When specifying constants using quote! using a variable, like quote!(#i), quote! appends the literal type suffix. You may need to cast to the right number type before passing it to quote! to match the data type of whatever data it's being used with.

It may be possible to make this more type safe in a future update.

Design and implementation

De/serialization is done as a dependency graph traversal - all dependencies are walked before any dependents.

For serialization, the root of the graph is the file/socket/whatever - it depends on each serial segment, which depends on individual data serializations from fields. Later segments depend on earlier segments, so the earlier segments get written first.

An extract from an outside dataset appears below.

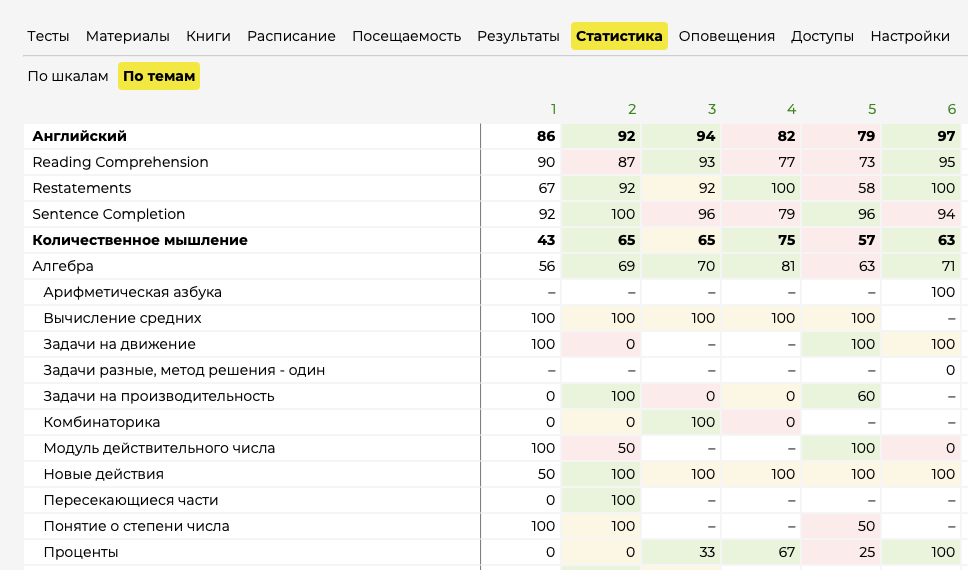Click column header number 6
Image resolution: width=968 pixels, height=570 pixels.
pos(951,109)
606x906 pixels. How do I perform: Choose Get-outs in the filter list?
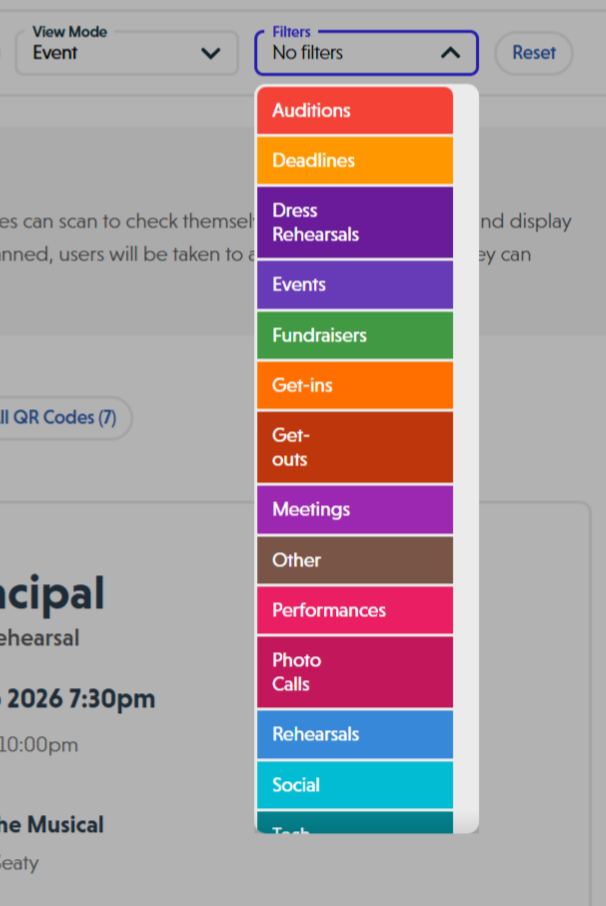pos(354,447)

For deserialization, the root of the graph is the root rust type, like a rust struct - the root depends on each field to be read, which depends on data transformations, which depend on segments being read. Again, like for serialization, each serial segment depends on the previous segment so that segment is read before the next.

Nesting

Nested objects, like arrays and enums, are treated as single nodes with their own graphs internally. I feel like it should be possible to unify this in a single graph but I haven't come up with a way to do it yet.

Writing and memory use

Right now, each node allocates memory for its output when writing. I would like to write directly to the output stream without allocating extra buffers, but at the moment that would make the following scenario difficult. Consider the graph:

Serial enum tag
Serial X
Serial Y
Serial enum
- Variant
- Serial integer Z
- Custom node, uses Z and X

The custom node does some complex processing during transformation.

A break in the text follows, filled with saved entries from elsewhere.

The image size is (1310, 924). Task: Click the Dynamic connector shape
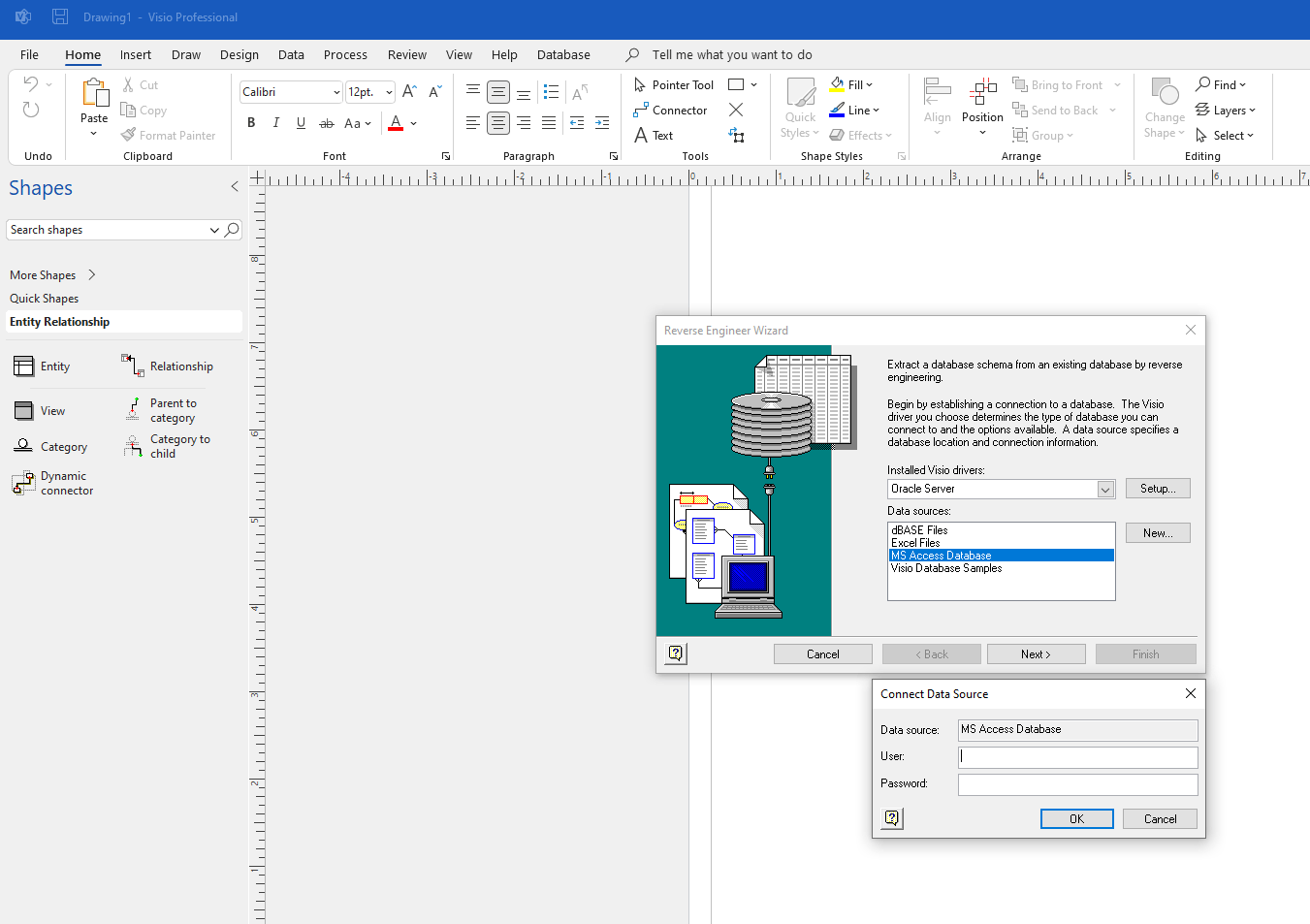coord(23,483)
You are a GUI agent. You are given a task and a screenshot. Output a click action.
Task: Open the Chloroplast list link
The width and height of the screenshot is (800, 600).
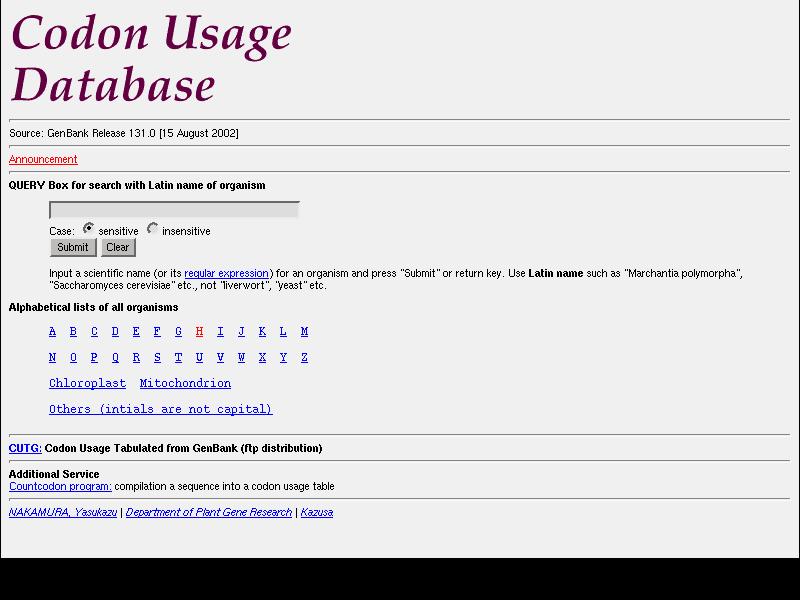coord(88,384)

During serialization, the variant node produces three outputs: the enum tag, the enum, and X. Y needs to be written between X and the enum, so there are two options:

Serialize to variables, then write the variables in order
Descend into the enum multiple times

2 would allow direct writing to the stream with no temporary buffers, but both X and Z depend on the custom node, so each descent would need to redo the custom node's transformations, or else somehow per-variant temporary values would need to be stored between descents into the enum.

It may be possible to do that, but it would be significantly more complicated and I don't think the memory use is excessive at the moment.